▶ **Brief A**
Copy out the passage of the news report on Clovis Oncology's lung cancer drug, starting with "(Reuters) - Clovis" and going on through "in gene T790M.".
▶ **Brief B**
Continue the news report on Clovis Oncology's lung cancer drug from where it stops.

(Reuters) - Clovis Oncology said initial results of an early-stage trial of its experimental lung cancer drug showed a reduction in tumor size, prompting investors to more than double the company's market value on Monday.
The experimental therapy, named CO-1686, aims to treat non-small-cell lung cancer (NSCLC) in patients with a mutation in gene T790M.
"(The) data was extremely impressive and we believe further highlights the drug's paradigm changing potential for at least refractory NSCLC patients with (this) mutation," Leerink Swann analyst Marko Kozul wrote in a note.
Shares of Clovis, which had a market capitalization of about $960 million as on Friday, touched a life high of $86.29 before paring some gains to trade up 127 percent at $83.20. The stock was the top percentage gainer on the Nasdaq on Monday.
Forty-two patients were treated with CO-1686 as of May 2013, and the company highlighted initial findings of the treatment on six patients.

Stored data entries
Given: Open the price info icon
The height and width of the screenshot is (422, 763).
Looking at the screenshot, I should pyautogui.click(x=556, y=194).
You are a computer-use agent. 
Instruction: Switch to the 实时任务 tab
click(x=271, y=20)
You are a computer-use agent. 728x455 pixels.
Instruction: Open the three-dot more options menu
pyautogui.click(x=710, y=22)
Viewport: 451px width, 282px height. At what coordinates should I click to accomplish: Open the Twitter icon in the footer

▶ **Exercise response A**
(Reuters) - Clovis Oncology said initial results of an early-stage trial of its experimental lung cancer drug showed a reduction in tumor size, prompting investors to more than double the company's market value on Monday.
The experimental therapy, named CO-1686, aims to treat non-small-cell lung cancer (NSCLC) in patients with a mutation in gene T790M.

▶ **Exercise response B**
Clovis said four of the six patients showed partial response to the disease, while two patients showed a tumor shrinkage of more than 20 percent.
"Beyond this impressive preliminary efficacy is that a maximum tolerated dose has still not been reached, suggesting data could further improve from here," Kozul said, calling the results "unparalleled".
The company said 62 percent of the patients showed treatment-related adverse events such as fatigue, nausea, diarrhea, muscle spasms and anemia.
Clovis also released initial results of an early-stage study of its experimental ovarian cancer drug, rucaparib, which showed the disease, at worst, remaining stable in eight out of nine patients, following 12 weeks of treatment.
The disease control rate in seven patients with a mutation in the BRCA gene was 100 percent. Women with a BRCA gene mutation are known to be at a higher risk of developing breast and ovarian cancer.